La muestra no solo ha destacado por la calidad pictórica de las obras, sino también por su cuidada puesta en escena. Las piezas se colgaron sobre redes de pesca, aportando un ambiente marinero que conectó de inmediato con el público. “Fue idea de mi hijo Javi”, recuerda el pintor. “Cuando vimos que el espacio interior era muy caluroso, él sugirió montar la exposición al aire libre, colgando los lienzos de redes. Fuimos al Terrón a buscar material y al final el resultado fue redondo. Todo muy espontáneo y auténtico, como tenía que ser”.
Esa autenticidad ha sido clave para la conexión con los vecinos de El Rompido. “Los pescadores no dudaron en quedarse quietos frente a mi cámara, algunos al principio un poco asustados porque pensaban que era de las autoridades, pero en cuanto les expliqué el proyecto lo acogieron con mucha ilusión”, recuerda con una sonrisa.
Además, la muestra también incluye paisajes de El Rompido, algunos de ellos pintados sobre maderas azotadas por el paso del tiempo o las inclemencias del tiempo, que Xavi ha sabido devolver a la vida y convertirlas en arte. “Algunas de las obras están pintadas sobre las tablas de las pasarelas de El Portil, destruidas durante las fuertes lluvias y que he rescatado para hacer con ellas elementos decorativos”, expone Xavi.

Aunque su última serie tiene como protagonistas a los marineros locales, la carrera de Xavi Guerra ha traspasado fronteras. Ha trabajado en retratos de figuras internacionales, desde deportistas como Ansu Fati o Lewis Hamilton hasta personalidades políticas como el propio presidente de Indonesia. “Pinto cualquier cosa, no tengo preferencias. Los retratos siempre me han gustado, y en este caso los rostros del mar me han permitido rendir homenaje a quienes conocí de niño, los mismos que me llamaban ‘el inglés’ cuando era crío. Cuatro décadas después, he podido devolverles ese cariño pintándolos”.

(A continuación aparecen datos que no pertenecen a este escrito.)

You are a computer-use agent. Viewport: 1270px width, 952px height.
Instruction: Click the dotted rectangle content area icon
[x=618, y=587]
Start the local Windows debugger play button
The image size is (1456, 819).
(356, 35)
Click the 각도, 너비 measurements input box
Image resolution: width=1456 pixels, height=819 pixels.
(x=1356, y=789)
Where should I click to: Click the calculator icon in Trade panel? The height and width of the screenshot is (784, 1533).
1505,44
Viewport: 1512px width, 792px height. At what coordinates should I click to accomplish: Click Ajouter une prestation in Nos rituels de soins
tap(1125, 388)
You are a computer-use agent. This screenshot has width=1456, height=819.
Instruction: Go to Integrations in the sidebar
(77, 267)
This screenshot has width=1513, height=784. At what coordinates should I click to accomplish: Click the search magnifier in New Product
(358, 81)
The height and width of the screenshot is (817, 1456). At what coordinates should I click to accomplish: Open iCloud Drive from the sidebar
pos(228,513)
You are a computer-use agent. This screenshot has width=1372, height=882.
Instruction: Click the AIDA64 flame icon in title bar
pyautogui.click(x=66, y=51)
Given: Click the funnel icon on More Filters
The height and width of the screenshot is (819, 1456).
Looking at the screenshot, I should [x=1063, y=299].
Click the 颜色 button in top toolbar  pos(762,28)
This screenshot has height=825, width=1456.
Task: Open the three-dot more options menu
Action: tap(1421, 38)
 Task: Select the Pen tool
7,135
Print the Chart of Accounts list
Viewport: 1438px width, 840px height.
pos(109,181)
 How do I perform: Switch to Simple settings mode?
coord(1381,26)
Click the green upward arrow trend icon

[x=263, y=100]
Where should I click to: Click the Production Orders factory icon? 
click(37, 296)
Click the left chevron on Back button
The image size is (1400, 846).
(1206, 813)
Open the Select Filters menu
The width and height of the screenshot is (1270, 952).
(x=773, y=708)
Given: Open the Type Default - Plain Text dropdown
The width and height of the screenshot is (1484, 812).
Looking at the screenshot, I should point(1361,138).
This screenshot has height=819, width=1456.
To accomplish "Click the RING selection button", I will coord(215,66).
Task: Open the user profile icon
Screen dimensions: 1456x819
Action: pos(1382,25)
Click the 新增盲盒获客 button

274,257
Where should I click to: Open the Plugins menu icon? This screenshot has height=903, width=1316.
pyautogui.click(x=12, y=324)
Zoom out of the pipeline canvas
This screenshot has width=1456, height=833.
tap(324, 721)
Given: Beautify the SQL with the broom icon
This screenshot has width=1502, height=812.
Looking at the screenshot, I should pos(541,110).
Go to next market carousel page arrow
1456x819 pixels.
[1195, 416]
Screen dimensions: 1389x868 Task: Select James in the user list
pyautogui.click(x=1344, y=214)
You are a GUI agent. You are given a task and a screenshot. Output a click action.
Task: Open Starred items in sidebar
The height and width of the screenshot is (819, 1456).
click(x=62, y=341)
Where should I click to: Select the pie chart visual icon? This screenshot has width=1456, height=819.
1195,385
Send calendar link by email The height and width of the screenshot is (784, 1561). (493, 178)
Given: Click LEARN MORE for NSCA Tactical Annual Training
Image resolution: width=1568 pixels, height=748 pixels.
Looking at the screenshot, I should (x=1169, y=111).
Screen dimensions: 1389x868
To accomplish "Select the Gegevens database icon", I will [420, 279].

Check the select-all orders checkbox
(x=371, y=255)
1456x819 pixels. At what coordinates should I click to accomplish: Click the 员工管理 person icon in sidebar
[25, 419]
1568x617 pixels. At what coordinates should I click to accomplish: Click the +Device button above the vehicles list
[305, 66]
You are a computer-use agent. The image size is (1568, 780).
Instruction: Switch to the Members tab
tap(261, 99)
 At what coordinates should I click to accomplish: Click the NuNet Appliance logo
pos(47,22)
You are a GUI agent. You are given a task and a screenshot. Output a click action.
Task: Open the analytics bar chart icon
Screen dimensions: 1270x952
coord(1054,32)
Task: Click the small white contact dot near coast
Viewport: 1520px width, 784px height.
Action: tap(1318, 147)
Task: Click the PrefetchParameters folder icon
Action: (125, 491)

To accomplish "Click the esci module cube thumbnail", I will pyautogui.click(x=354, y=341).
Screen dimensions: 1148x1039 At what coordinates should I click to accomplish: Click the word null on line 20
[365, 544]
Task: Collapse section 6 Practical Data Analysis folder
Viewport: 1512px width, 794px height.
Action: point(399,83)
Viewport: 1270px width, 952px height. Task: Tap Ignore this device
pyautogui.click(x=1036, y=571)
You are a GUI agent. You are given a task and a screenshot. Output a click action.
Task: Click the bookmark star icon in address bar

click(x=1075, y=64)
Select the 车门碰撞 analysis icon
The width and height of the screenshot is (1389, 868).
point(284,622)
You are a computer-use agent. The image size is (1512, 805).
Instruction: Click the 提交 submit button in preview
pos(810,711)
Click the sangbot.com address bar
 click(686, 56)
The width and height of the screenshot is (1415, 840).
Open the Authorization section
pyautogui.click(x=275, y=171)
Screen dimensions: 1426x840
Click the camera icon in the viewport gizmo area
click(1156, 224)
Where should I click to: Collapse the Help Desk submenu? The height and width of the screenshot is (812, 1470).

Un futuro lleno de proyectos
Lejos de detenerse, Guerra ya piensa en nuevas series y en futuros proyectos. “Tengo tantas ideas que no sé si me dará la vida para hacerlas todas”, confiesa entre risas. “Pero seguro que habrá sorpresas, cosas originales que se salgan de lo típico. Me gusta innovar, arriesgar, no conformarme con pintar sobre un lienzo sin más”.
El pintor también ve su trabajo como un aporte al atractivo cultural y turístico de El Rompido. “La exposición fue muy visitada, la gente la disfrutó en un ambiente agradable y abierto. Creo que iniciativas como esta enriquecen al pueblo y lo muestran de otra forma, más allá del sol y la playa”.
Agradecido al Ayuntamiento de Cartaya, a su familia y, sobre todo, a los marineros que posaron para él, Xavi Guerra resume el sentido de su obra con humildad. “Pintar estos rostros es también hacerles un homenaje. Son hombres que lo dieron todo en la mar y forman parte de nuestra identidad. A través del arte, quería dejar constancia de ello”.
Rostros del Mar, es una historia de sal, viento y arrugas que la memoria nunca debe dejar perder. Porque El Rompido, es tierra marinera.